Video Nasty #33 - Night of the Bloody Apes

You might feel a little short changed by the title of this film, considering it contains only one single ape, and throughout the film he’s referred to as a gorilla. No matter, Night of the Bloody Apes is notable for being the jumping off point for many Exploitation fans into the wild world of Mexican Fantastique. Directed by Réne Cardona in 1968, the film is actually an update on the director's earlier 1963 film Doctor of Doom, with an added injection of nudity and violence. The film might not have a legion of apes at it's disposal, but at least it's bloody...

A father's desperation to save his son from a terminal blood disease forces him to take drastic measures. The father, a head surgeon transplants his son's ailing heart with that of a gorilla. The operation at first seems a success but the road to recovery is littered with mutilation, murder and rape as the son transforms into a half-man half beast... Night of the Bloody Apes is essentially an old-fashioned Universal Horror film, a mix of mad science and monster mayhem updated with gore and nudity for the Blood Feast generation. That said, the film is uniquely Mexican with the inclusion of a superfluous subplot involving a masked Mexican female wrestler and her battles in the ring. Sadly, Cardona fumbles this element of film, and the expected finale, a gorilla vs wrestler smack down never materialises.

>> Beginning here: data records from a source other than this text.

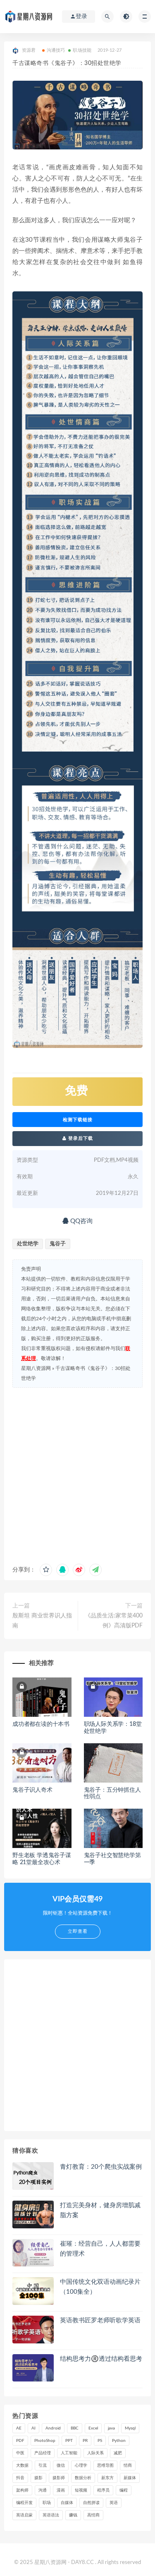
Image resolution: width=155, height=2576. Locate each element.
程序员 (103, 2490)
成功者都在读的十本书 (40, 1724)
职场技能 (82, 50)
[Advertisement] (77, 1473)
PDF (20, 2441)
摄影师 (58, 2478)
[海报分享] (95, 1570)
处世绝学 (27, 1244)
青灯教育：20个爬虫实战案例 (101, 2167)
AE (18, 2428)
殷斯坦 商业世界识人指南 (42, 1621)
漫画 (61, 2490)
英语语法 (51, 2515)
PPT (69, 2441)
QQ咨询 (81, 1221)
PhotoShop (44, 2441)
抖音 (20, 2478)
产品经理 (42, 2453)
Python (119, 2441)
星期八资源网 (36, 1368)
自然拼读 (91, 2503)
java (111, 2428)
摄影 (38, 2478)
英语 (114, 2503)
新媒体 (130, 2478)
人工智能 (69, 2453)
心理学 (81, 2465)
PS (100, 2441)
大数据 (22, 2465)
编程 (123, 2490)
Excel (93, 2428)
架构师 (22, 2490)
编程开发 (24, 2503)
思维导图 (105, 2465)
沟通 (42, 2490)
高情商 (93, 2515)
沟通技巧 (56, 50)
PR (85, 2441)
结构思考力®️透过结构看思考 (101, 2359)
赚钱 (73, 2515)
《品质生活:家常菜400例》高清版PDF (114, 1621)
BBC (75, 2428)
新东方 (107, 2478)
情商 (128, 2465)
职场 (47, 2503)
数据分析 (83, 2478)
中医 (20, 2453)
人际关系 (95, 2453)
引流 (42, 2465)
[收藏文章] (46, 1570)
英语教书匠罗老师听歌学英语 (100, 2320)
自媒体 (67, 2503)
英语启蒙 (24, 2515)
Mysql (130, 2428)
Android (53, 2428)
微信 (61, 2465)
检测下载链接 (78, 1119)
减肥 (118, 2453)
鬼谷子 (58, 1244)
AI (33, 2428)
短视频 (81, 2490)
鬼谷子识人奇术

René Cardona, a giant in the annals of Mexican Exploitation Cinema brings an assured professionalism to the film despite the silliness of the story. The nudity is rather chaste compared to American B-movies of this era but the gore is plentiful and gleefully executed - throats are ripped, eyeballs gouged, one man is scalped while another is decapitated. The effects don't stand up to much scrutiny but Cardona imports some real-life eye-watering surgery footage during the transplant sequence guaranteed to sober up any gorehound. This footage is relatively brief but considering the amount of abrupt edits heard on the soundtrack during this sequence, the surgery footage might have been originally more expansive but underwent some last minute fine-tuning. Interestingly the sequence where the beast attacks a woman in her apartment features some explicit shots of the violated woman's bloodstained body which look like they might have been filmed some time after the original production wrapped, the inserts given away by the change in lighting and the fact that the beast's face is obscured.

Horror y Sexo !
Something Weird’s 2002 DVD of Night of the Bloody Apes is a real treat, the fullframe transfer looks gorgeous with strong colors, excellent detail and minimal print damage. Audio is equally robust with the film's score sound particularly punchy. Extras on the disc include some outtakes from the film, mostly botched effects and there’s the usual promo material like trailers and TV spots. This being a Something Weird disc, the DVD is kitted out with a number of odd short subjects relating to gorillas and wrestling. Also included on the disc is a second feature film, a tedious 1967 Argentine b/w horror called Feast of Flesh, directed by Emilio Vieyra of The Curious Case of Dr. Humpp fame.